(Pixel coordinate grounding data)
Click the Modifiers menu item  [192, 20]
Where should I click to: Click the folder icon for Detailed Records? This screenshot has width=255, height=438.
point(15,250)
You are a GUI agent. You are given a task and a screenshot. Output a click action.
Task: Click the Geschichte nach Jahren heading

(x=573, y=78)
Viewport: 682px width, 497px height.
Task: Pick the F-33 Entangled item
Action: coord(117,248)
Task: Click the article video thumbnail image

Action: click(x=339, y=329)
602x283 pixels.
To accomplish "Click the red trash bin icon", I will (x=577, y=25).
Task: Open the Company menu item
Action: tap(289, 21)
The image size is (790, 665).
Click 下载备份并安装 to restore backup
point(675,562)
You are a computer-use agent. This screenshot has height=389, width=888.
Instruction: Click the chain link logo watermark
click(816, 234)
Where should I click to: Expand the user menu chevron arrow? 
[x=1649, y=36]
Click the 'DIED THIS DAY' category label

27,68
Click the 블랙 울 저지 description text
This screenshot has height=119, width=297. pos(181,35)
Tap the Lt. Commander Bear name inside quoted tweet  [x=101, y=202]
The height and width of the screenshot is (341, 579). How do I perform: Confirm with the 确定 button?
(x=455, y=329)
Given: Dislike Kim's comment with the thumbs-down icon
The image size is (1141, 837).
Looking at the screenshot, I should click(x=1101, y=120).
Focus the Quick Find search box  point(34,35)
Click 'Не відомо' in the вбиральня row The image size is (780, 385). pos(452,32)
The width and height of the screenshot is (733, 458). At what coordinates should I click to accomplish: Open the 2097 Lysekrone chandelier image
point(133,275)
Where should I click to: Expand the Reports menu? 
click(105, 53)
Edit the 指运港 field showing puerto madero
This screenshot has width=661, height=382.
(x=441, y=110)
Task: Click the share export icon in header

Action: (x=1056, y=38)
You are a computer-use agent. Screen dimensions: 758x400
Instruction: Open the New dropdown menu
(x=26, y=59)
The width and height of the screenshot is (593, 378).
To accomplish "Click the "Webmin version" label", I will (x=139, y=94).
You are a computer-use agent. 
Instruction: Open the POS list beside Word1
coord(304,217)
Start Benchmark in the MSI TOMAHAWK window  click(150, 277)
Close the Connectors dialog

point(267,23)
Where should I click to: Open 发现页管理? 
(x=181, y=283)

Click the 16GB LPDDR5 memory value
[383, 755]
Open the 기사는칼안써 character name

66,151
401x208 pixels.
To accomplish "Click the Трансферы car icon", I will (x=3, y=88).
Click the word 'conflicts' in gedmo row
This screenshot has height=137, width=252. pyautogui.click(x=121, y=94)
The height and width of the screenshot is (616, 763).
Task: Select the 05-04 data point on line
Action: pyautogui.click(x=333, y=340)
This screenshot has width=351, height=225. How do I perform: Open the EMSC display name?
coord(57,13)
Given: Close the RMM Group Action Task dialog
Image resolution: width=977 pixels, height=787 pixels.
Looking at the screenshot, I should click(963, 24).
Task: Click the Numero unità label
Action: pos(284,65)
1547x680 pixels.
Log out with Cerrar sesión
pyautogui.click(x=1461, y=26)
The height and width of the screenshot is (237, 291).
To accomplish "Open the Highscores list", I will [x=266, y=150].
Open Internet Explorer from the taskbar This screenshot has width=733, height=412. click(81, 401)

• Task prompt
Check each line above for "agent" and state how many match, answering with only the number.

• Written solution
4